**Brief:**
In the material below, copy everything from the line containing "This screenshot has" down to the end, replacing "coordinates" with "position" and changing nothing else. Omit the pictures.

**Information:**

————

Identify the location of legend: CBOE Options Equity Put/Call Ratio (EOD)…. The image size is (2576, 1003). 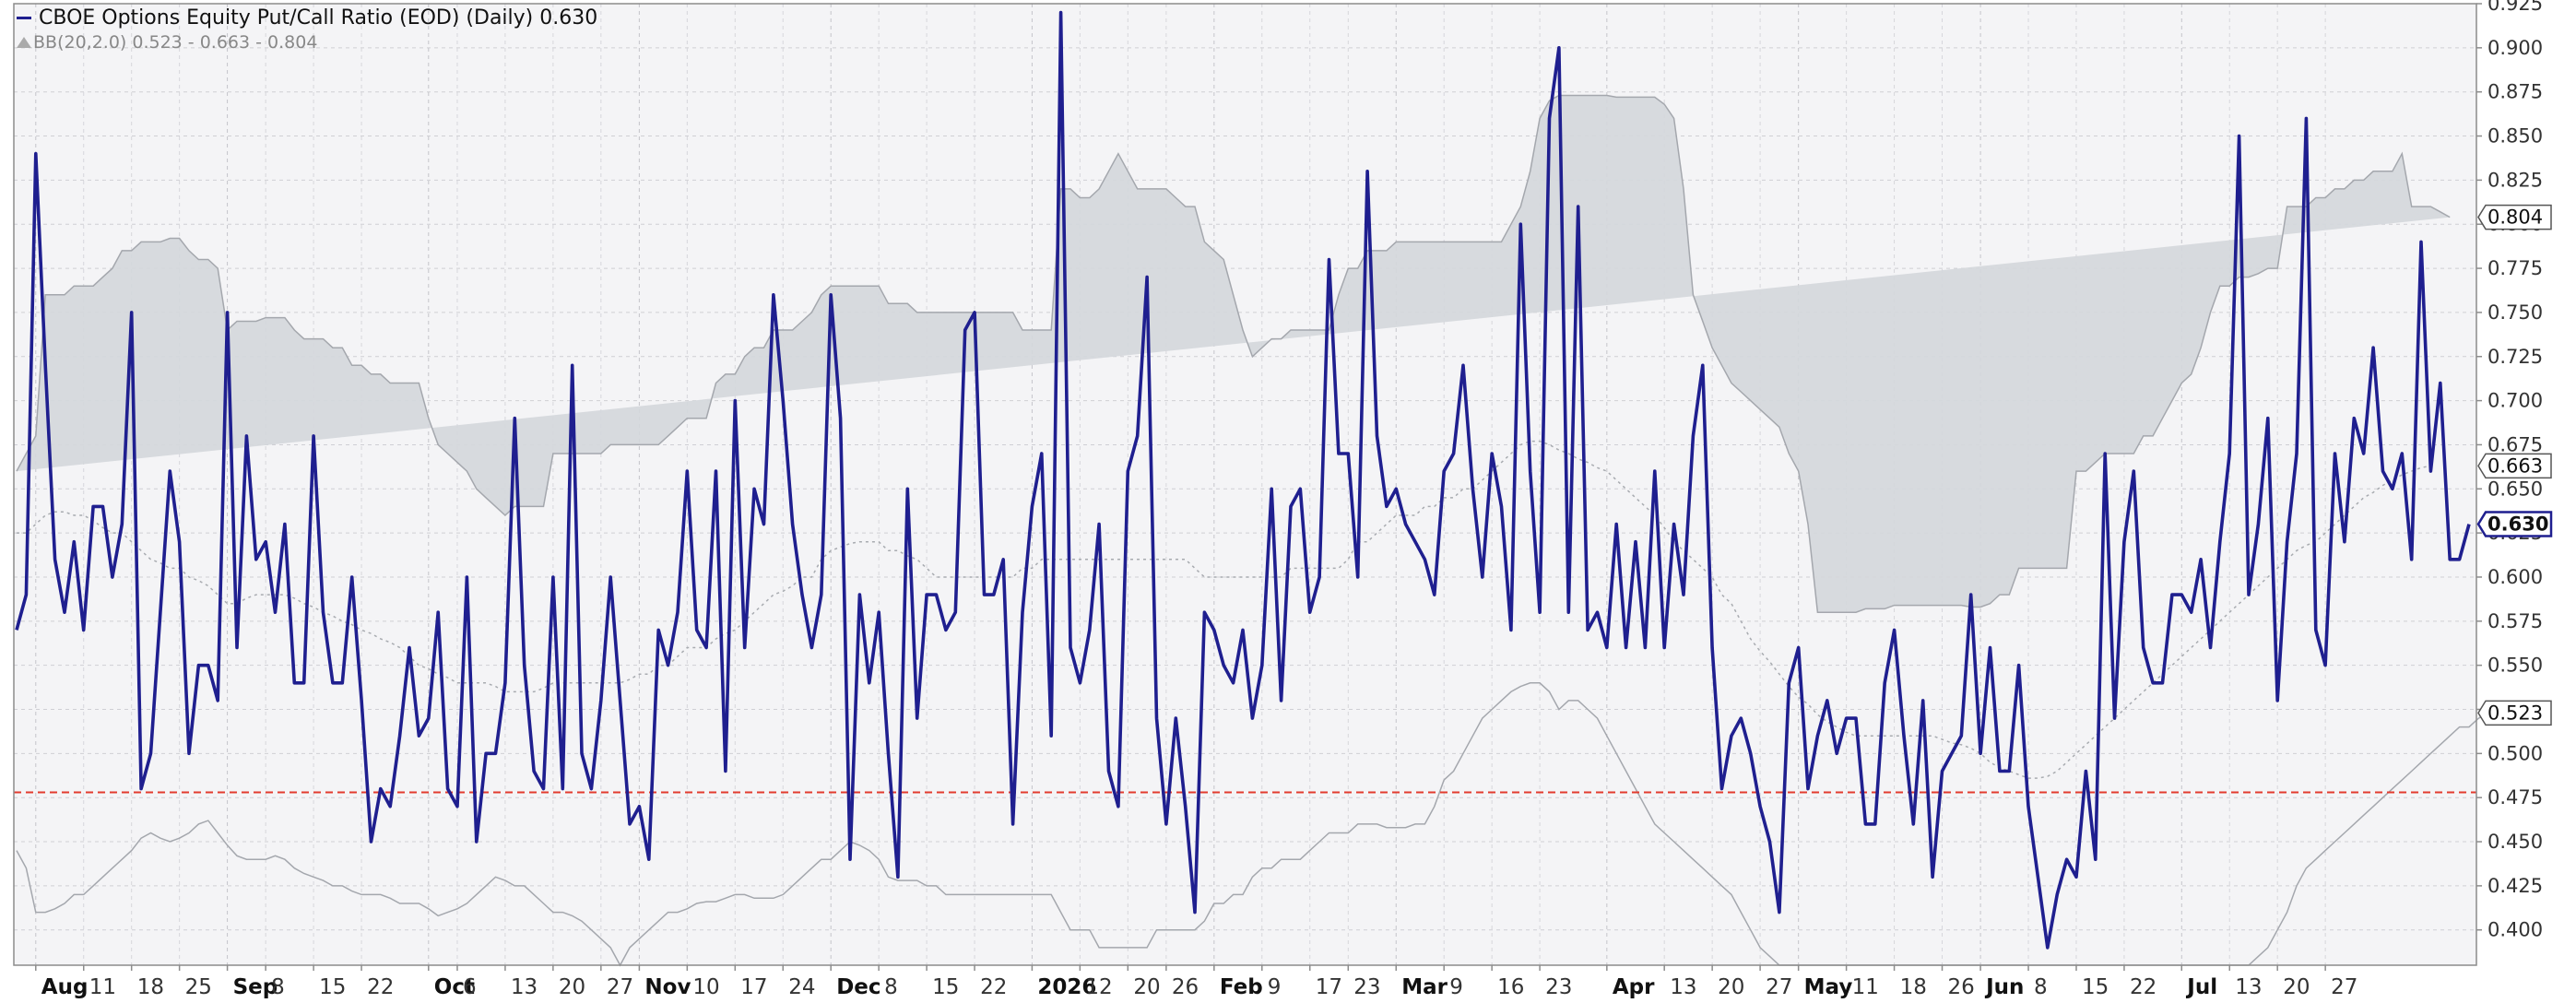
(307, 28).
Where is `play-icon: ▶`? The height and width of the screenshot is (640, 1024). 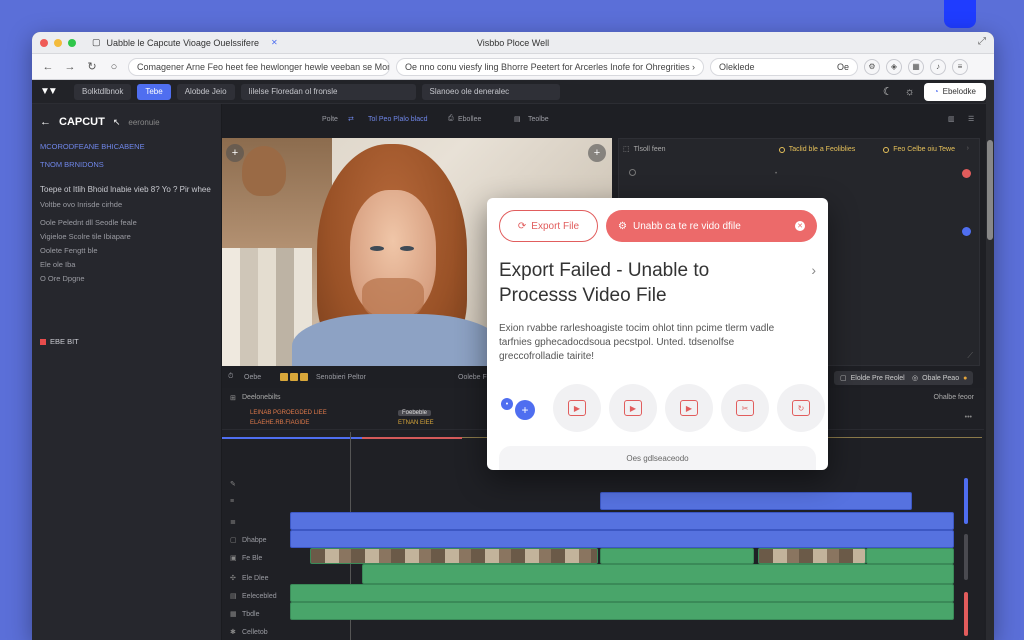
play-icon: ▶ is located at coordinates (633, 408).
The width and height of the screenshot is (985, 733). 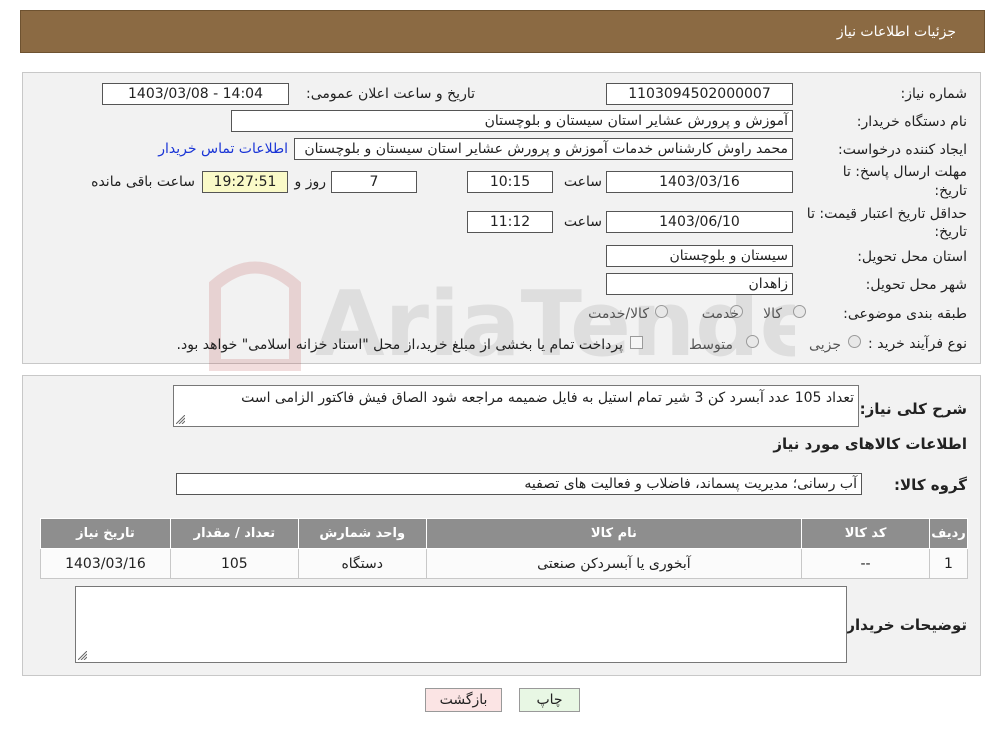 What do you see at coordinates (234, 534) in the screenshot?
I see `col-quantity: تعداد / مقدار` at bounding box center [234, 534].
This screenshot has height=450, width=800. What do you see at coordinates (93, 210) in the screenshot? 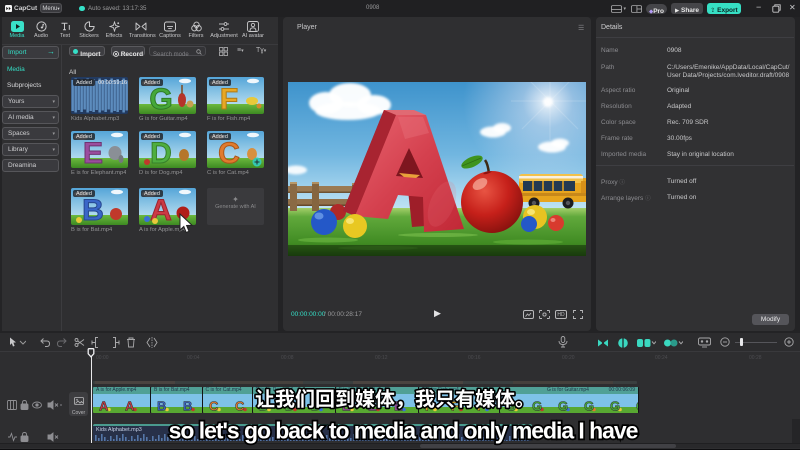
I see `svg-text: B` at bounding box center [93, 210].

————

**Written answer:**
This screenshot has height=450, width=800. What do you see at position (93, 210) in the screenshot? 
I see `svg-text: B` at bounding box center [93, 210].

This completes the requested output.